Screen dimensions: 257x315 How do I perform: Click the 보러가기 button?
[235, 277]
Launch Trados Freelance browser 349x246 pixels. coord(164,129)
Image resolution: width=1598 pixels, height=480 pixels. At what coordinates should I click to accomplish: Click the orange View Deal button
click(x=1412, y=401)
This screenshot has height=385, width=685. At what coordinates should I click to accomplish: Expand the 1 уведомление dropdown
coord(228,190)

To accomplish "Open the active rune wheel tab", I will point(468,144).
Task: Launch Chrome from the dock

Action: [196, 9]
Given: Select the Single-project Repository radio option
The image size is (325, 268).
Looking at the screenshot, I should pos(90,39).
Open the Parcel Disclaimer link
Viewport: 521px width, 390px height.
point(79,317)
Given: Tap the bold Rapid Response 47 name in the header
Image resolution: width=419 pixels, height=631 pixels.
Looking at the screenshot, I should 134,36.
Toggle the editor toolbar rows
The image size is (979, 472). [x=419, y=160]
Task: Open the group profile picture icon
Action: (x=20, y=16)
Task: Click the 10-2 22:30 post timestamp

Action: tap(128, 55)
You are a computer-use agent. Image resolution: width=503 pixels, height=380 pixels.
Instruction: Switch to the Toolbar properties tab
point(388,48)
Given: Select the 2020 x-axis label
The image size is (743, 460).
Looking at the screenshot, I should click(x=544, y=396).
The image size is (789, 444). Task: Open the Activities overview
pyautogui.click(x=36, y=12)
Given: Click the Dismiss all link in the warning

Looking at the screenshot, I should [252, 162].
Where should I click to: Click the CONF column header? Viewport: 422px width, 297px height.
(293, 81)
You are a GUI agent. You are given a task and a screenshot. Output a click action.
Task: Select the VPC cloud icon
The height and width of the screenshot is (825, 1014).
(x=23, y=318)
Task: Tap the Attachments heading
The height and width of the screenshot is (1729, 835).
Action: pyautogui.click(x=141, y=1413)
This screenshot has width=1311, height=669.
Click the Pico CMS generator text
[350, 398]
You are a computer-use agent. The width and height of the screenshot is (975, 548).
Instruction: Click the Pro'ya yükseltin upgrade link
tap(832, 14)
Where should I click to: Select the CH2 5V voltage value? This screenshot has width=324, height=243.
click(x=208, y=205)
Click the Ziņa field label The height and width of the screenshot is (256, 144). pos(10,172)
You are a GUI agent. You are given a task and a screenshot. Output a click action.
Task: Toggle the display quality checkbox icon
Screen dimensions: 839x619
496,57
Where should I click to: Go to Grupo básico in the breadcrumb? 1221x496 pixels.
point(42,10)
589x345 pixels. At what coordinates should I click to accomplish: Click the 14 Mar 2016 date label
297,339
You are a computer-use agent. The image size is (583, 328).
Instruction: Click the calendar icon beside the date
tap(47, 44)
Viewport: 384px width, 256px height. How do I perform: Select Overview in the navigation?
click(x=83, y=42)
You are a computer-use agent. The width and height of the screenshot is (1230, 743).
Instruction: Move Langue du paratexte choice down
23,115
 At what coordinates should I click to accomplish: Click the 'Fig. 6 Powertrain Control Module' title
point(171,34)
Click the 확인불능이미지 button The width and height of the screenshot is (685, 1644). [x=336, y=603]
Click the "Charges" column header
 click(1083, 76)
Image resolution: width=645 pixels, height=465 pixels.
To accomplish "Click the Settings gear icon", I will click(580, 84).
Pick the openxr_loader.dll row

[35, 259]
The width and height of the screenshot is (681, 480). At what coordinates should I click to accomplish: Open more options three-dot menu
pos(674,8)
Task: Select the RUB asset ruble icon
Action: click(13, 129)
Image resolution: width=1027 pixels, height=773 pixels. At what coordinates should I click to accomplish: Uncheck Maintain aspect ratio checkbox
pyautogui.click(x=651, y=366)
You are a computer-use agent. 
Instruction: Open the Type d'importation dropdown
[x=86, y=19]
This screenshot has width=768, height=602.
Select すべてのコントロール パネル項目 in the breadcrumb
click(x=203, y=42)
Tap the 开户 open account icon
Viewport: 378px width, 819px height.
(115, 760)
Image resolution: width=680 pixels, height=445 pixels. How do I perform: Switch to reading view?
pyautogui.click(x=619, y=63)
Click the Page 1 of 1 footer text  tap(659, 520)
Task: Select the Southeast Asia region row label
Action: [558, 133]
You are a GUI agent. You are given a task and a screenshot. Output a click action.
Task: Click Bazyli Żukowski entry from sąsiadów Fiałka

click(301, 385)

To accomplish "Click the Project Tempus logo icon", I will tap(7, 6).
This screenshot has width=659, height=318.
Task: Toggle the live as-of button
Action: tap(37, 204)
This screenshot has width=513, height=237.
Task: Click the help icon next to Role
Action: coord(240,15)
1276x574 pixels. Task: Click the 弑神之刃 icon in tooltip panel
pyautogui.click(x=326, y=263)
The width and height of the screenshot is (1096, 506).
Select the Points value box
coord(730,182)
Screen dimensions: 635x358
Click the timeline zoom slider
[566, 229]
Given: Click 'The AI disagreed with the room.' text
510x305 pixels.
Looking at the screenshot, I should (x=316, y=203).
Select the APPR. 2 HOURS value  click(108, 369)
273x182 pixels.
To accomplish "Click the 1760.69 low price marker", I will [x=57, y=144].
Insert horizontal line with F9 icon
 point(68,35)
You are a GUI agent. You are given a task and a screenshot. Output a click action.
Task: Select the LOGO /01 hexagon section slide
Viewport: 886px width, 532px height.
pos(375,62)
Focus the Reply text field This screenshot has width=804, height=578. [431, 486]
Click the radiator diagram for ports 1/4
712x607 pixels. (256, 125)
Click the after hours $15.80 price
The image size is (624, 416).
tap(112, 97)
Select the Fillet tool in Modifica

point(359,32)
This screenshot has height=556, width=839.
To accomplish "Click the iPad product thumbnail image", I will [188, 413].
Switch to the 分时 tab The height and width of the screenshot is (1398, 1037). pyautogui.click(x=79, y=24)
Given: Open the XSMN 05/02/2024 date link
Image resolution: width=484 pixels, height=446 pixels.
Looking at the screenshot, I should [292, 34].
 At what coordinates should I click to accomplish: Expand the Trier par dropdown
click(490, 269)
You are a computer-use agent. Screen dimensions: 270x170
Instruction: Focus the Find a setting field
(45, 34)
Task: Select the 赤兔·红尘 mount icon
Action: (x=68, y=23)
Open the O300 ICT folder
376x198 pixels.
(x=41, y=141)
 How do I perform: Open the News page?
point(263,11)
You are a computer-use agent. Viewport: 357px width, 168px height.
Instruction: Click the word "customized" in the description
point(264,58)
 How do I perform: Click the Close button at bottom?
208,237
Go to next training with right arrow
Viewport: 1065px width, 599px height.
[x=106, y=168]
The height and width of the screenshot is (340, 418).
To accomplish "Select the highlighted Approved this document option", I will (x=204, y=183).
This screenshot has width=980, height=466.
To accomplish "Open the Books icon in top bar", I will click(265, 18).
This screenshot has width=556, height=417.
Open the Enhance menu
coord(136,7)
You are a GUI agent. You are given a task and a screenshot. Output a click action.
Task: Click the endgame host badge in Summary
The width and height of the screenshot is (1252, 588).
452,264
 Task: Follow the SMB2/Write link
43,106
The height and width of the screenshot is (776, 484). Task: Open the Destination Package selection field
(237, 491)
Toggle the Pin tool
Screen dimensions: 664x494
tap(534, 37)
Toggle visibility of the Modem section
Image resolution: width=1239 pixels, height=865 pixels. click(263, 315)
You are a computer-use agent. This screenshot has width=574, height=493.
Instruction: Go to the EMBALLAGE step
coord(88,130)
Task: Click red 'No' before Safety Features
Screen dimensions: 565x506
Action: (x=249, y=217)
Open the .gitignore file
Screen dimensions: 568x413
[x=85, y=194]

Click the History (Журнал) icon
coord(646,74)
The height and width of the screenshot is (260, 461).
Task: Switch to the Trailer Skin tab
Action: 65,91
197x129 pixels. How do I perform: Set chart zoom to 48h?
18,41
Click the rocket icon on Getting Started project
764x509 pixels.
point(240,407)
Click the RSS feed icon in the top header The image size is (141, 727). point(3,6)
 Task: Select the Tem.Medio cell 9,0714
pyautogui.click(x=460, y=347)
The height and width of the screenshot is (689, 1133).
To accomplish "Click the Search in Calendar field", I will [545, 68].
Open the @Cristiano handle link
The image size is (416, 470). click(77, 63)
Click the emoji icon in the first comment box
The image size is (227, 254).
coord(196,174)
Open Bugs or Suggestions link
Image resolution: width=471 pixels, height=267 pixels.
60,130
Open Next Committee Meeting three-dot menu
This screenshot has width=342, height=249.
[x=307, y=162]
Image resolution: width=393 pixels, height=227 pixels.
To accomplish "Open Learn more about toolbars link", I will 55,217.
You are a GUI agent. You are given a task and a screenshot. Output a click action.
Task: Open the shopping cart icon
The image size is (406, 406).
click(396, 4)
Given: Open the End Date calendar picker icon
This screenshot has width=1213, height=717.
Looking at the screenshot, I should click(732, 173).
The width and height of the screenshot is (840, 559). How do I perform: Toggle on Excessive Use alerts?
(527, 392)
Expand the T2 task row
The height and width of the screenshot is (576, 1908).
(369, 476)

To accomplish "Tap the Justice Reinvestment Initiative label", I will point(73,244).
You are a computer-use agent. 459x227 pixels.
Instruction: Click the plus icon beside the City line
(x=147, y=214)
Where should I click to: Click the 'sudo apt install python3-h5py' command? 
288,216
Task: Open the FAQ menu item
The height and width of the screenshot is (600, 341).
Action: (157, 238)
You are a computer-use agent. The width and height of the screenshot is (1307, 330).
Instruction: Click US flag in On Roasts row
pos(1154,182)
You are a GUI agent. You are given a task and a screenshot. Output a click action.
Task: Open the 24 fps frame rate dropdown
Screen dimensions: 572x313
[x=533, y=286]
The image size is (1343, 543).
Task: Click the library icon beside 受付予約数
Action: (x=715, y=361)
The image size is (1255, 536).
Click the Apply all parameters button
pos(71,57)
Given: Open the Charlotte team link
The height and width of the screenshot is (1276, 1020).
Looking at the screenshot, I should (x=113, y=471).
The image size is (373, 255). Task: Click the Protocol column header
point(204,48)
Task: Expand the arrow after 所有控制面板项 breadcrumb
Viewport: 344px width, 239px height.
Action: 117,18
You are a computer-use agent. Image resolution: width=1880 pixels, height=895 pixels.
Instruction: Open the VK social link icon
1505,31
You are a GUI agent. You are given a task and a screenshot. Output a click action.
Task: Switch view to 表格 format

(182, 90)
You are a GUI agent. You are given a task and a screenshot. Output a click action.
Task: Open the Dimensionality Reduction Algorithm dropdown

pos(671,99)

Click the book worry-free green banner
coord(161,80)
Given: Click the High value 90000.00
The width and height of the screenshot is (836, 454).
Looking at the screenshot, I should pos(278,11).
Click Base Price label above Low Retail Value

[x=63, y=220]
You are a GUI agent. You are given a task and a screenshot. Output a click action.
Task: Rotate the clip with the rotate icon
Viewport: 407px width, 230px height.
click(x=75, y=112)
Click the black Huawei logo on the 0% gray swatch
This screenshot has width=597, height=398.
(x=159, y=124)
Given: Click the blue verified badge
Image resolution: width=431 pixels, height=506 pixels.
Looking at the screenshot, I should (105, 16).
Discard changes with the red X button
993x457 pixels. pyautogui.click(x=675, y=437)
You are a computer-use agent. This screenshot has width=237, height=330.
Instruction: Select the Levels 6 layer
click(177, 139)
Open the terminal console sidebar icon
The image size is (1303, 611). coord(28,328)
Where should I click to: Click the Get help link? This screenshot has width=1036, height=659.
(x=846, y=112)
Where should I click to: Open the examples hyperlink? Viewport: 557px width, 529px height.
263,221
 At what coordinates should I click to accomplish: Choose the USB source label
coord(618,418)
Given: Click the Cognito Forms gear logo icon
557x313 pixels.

══════════════════════════════

* Required action: Find the word "gear" in the records. Copy every line it appears in.

* Result below:
To accomplish "Click the Settings gear icon", I will click(580, 84).
Given: Click the Cognito Forms gear logo icon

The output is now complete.